Computer vision quantitation of erythrocyte shape abnormalities provides diagnostic, prognostic, and mechanistic insight.

Examination of red blood cell (RBC) morphology in peripheral blood smears can help diagnose hematologic disease, even in resource-limited settings, but this analysis remains subjective and semi-quantitative with low throughput. Prior attempts to develop automated tools have been hampered by poor reproducibility and limited clinical validation. Here, we present a novel, open-source machine-learning approach (denoted the 'RBC-diff') to quantify abnormal RBCs in peripheral smear images and generate an RBC morphology differential.
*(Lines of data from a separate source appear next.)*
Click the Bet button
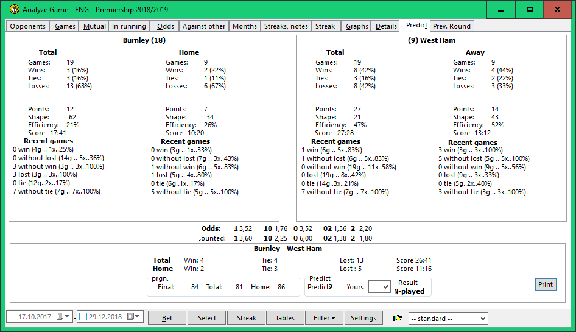Viewport: 576px width, 332px height. coord(167,318)
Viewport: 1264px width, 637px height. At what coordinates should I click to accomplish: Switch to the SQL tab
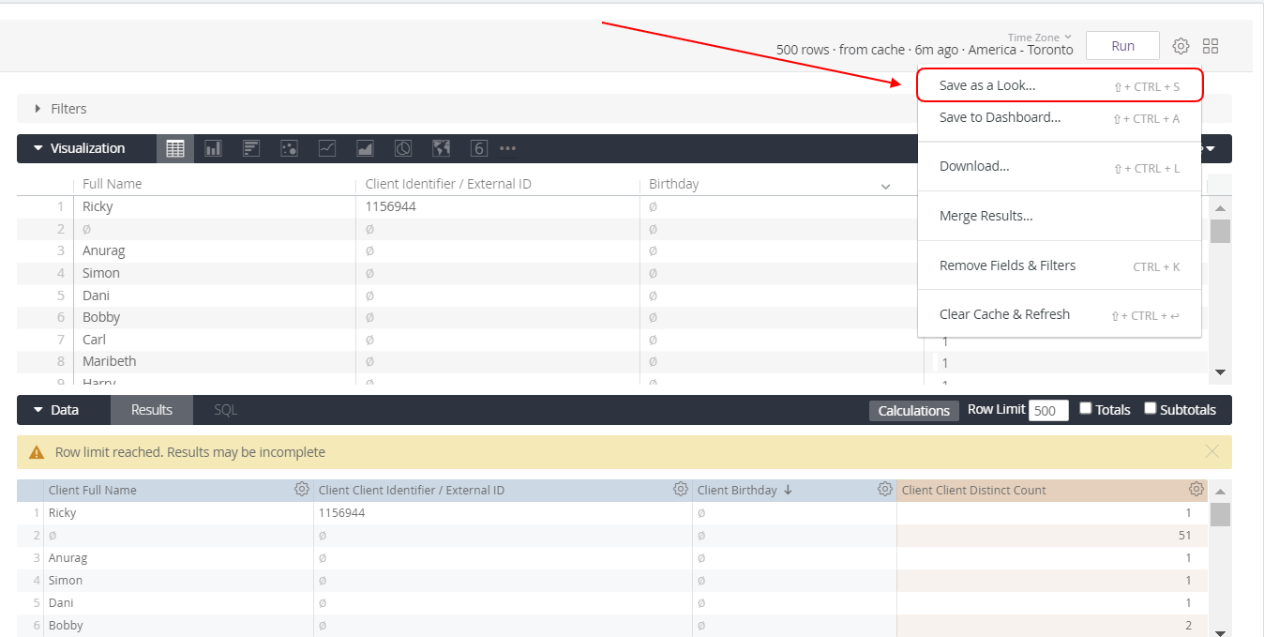click(x=226, y=410)
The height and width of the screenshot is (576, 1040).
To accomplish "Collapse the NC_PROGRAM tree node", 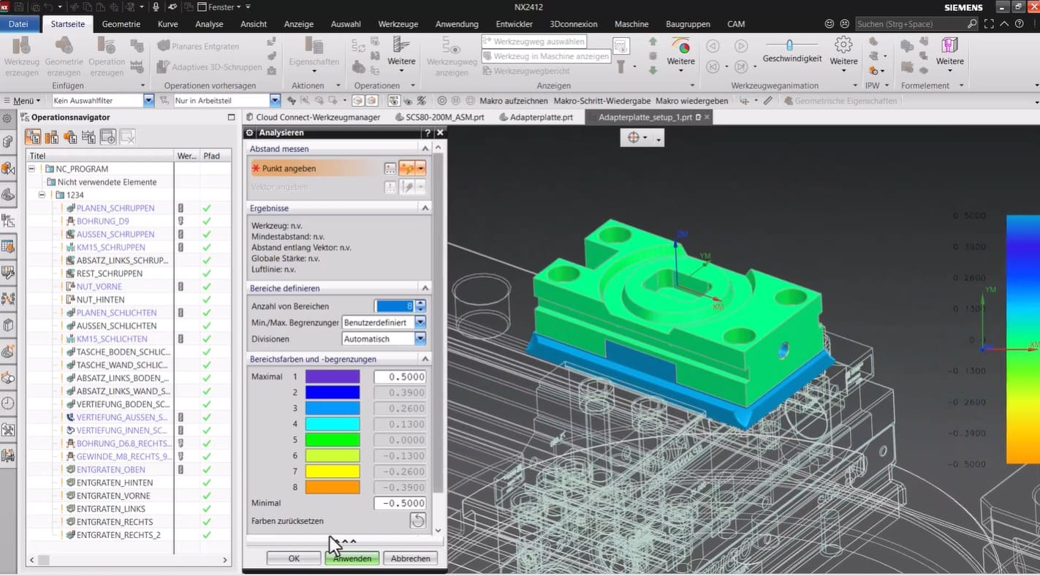I will click(x=32, y=169).
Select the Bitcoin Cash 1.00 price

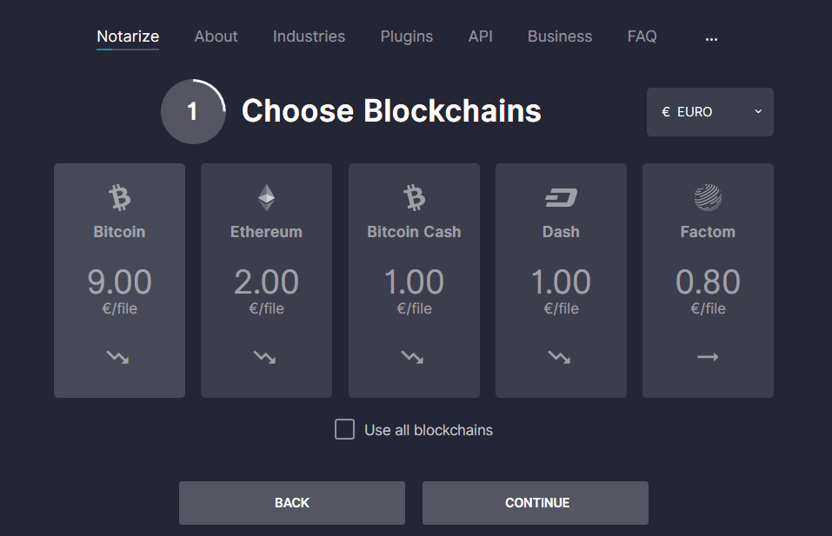pyautogui.click(x=414, y=282)
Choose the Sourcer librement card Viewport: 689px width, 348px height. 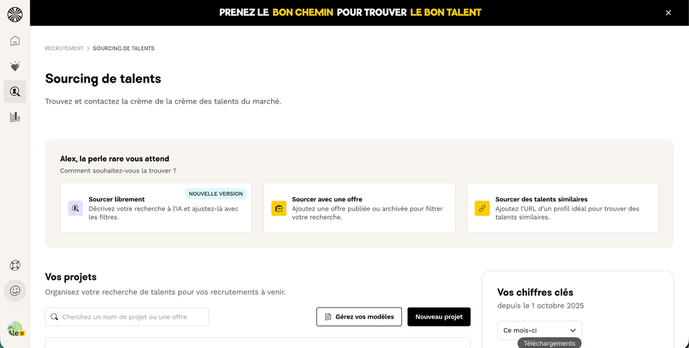coord(156,208)
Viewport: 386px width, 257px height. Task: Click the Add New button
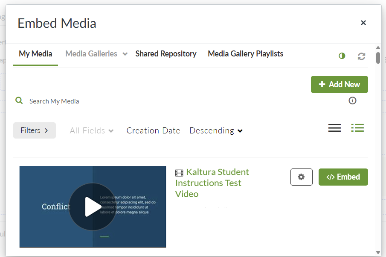click(x=339, y=85)
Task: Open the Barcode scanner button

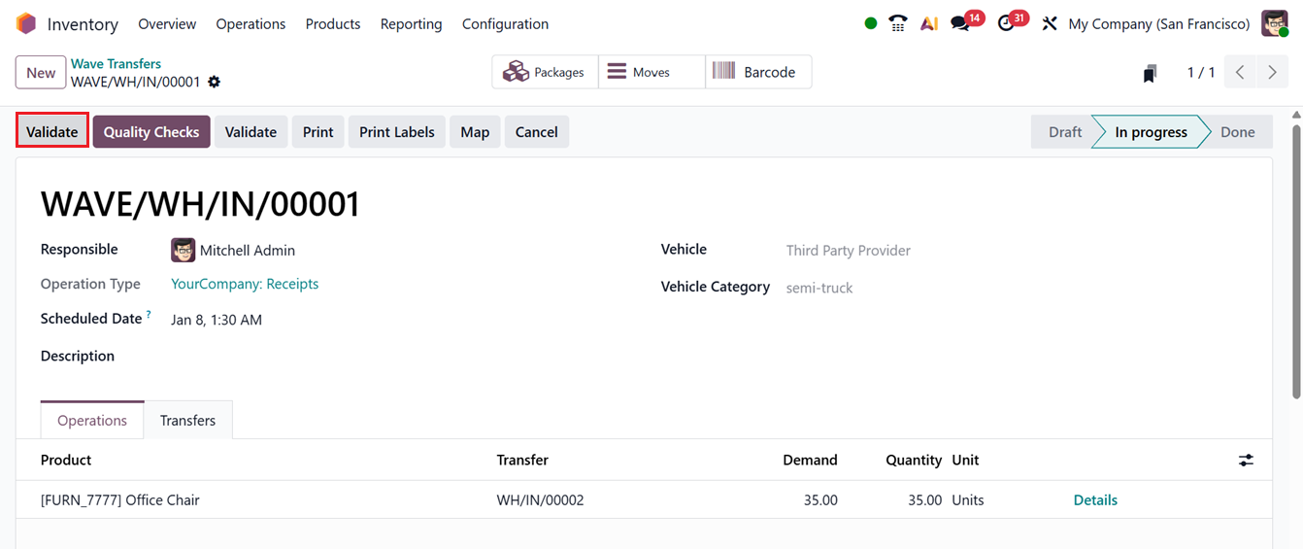Action: [x=757, y=72]
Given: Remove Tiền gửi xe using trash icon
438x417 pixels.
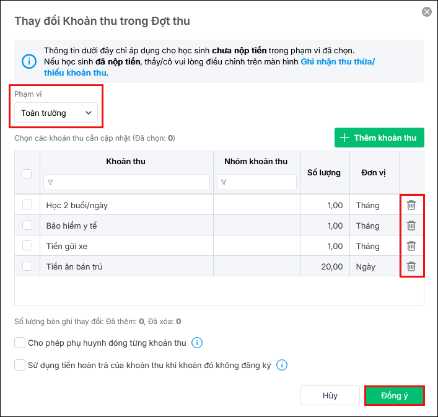Looking at the screenshot, I should [x=411, y=246].
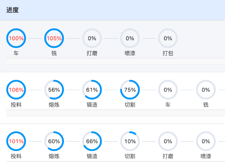The height and width of the screenshot is (162, 225).
Task: Click the 0% 打磨 circle in third row
Action: pyautogui.click(x=168, y=141)
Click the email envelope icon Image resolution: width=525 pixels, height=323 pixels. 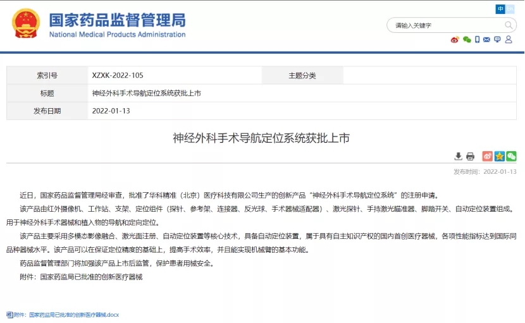click(487, 40)
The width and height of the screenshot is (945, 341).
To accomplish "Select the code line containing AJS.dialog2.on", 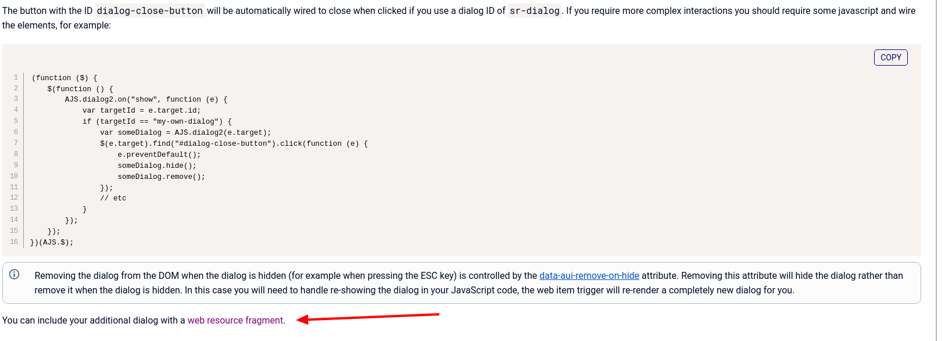I will [145, 99].
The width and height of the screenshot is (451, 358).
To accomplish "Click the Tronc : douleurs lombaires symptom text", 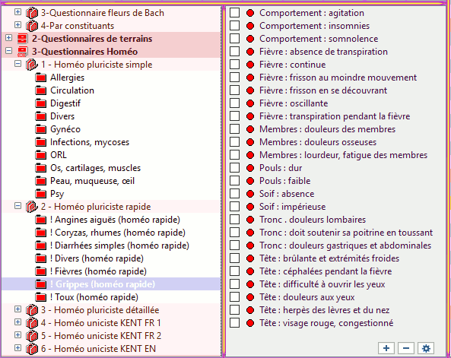I will pos(313,220).
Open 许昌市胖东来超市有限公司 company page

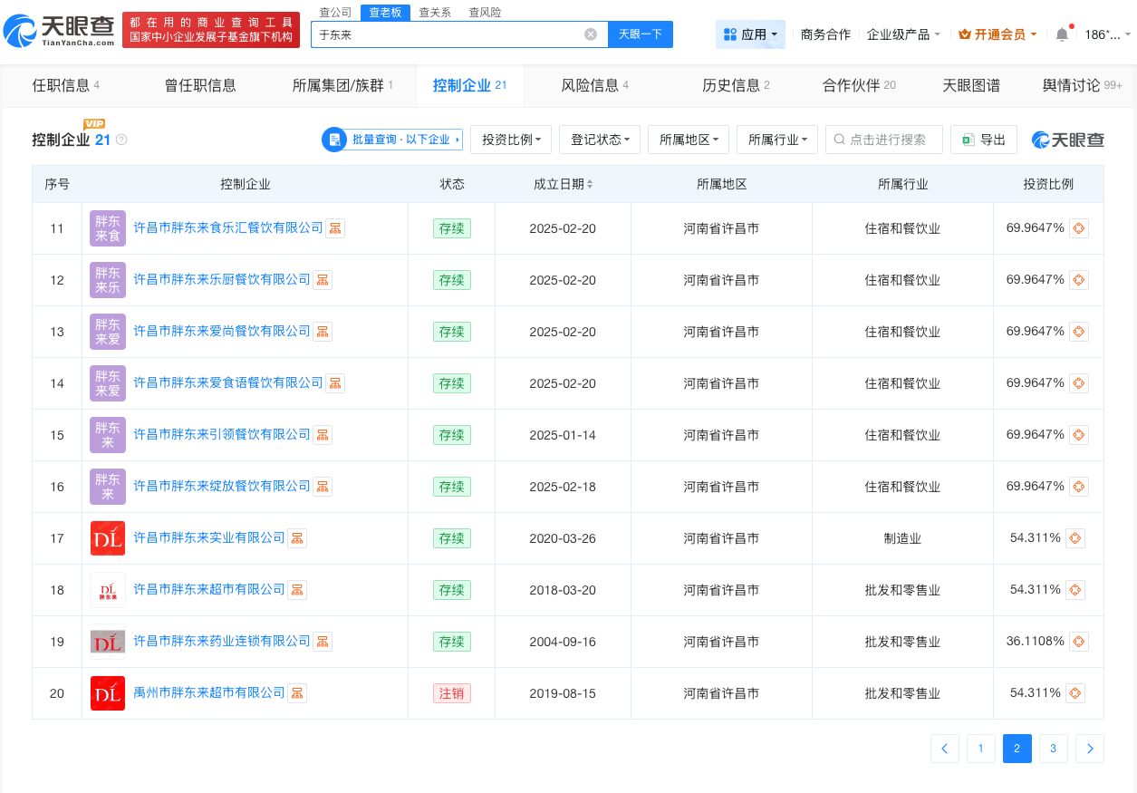click(x=209, y=589)
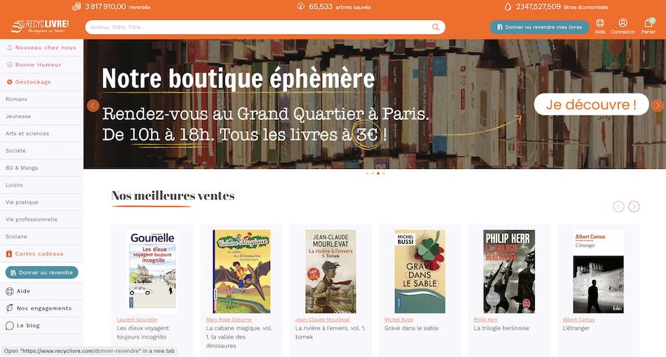The image size is (666, 357).
Task: Open Nouveau chez nous bell item
Action: click(41, 47)
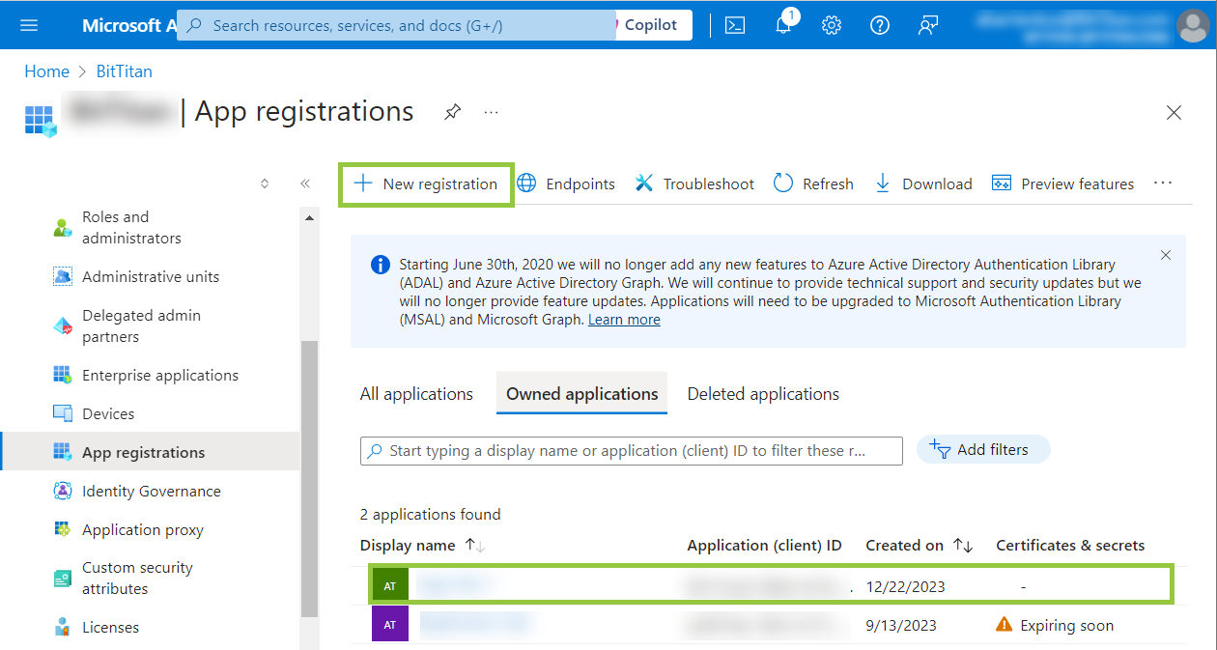Sort by Display name column arrows
The height and width of the screenshot is (650, 1217).
coord(474,546)
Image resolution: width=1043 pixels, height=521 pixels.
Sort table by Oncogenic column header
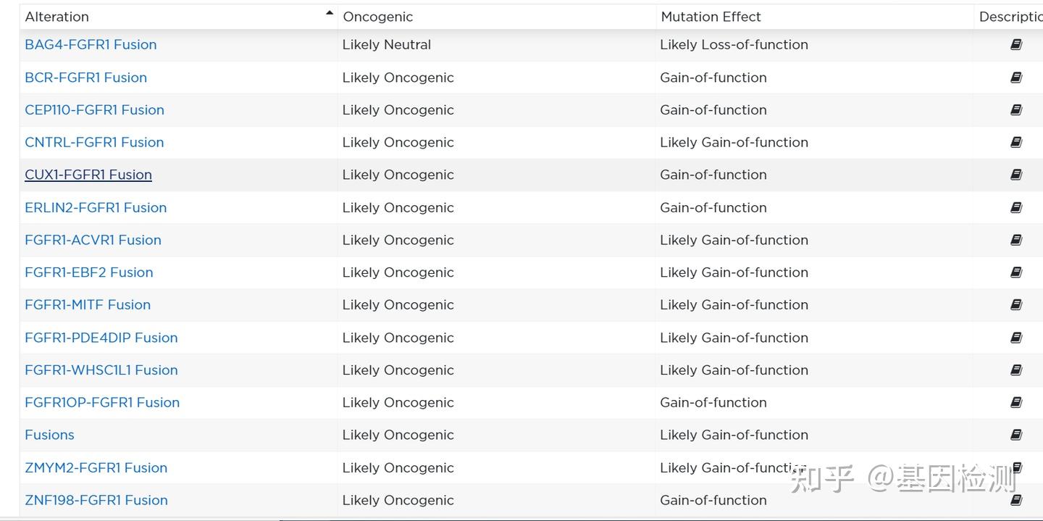click(x=378, y=17)

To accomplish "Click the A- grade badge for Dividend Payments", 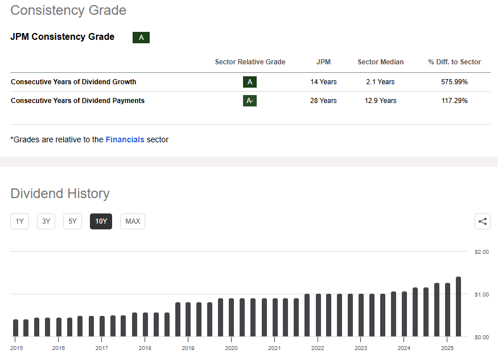I will click(249, 101).
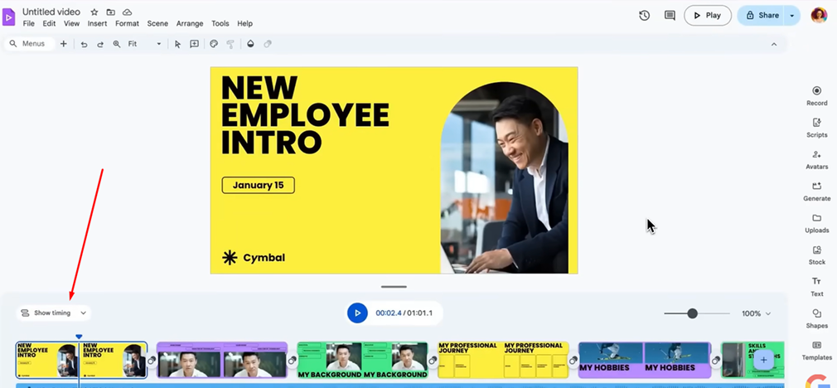Open the timeline 100% zoom dropdown

point(756,313)
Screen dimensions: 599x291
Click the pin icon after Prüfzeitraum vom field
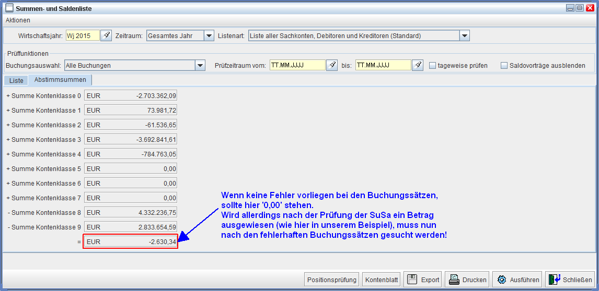(x=332, y=65)
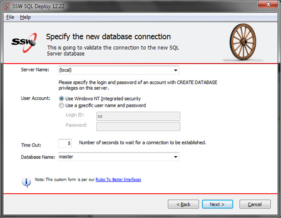
Task: Open the Rules To Better Interfaces link
Action: (x=118, y=180)
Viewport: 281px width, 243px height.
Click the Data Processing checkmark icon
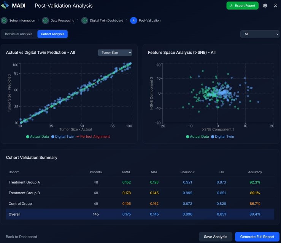pyautogui.click(x=45, y=21)
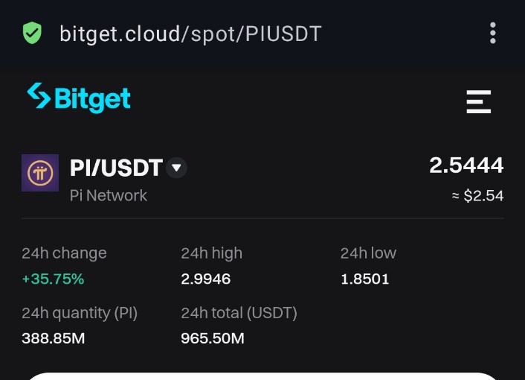
Task: Tap the white panel at the bottom
Action: (x=263, y=376)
RBC-diff cell counts showed high accuracy for single-cell classification (mean AUC: 0.93) and quantitation across smears (mean R2: 0.76 compared to experts, inter-experts R2: 0.75). RBC-diff counts were concordant with clinical morphology grading for 300,000+ images and recovered expected pathophysiologic signals in diverse clinical cohorts. Criteria using RBC-diff counts distinguished thrombotic thrombocytopenic purpura and hemolytic uremic syndrome from other thrombotic microangiopathies, providing greater specificity than clinical morphology grading (72% vs. 41%, p < 0.001), while maintaining high sensitivity (94-100%). Elevated RBC-diff schistocyte counts were associated with increased 6-month all-cause mortality in a cohort of 58,950 inpatients (9.5% mortality for schist. > 1%, vs. 4.7% for schist. < 0.5%, p < 0.001) after controlling for comorbidities, demographics, clinical morphology grading, and blood count indices. The RBC-diff also enabled estimation of single-cell volume-morphology distributions, providing insight into morphology influences on routine blood count measures. Our codebase and expert-annotated images are included here to spur further advancements. These results illustrate that computer vision can enable rapid and accurate RBC morphology quantitation, which may provide value in both clinical and research contexts.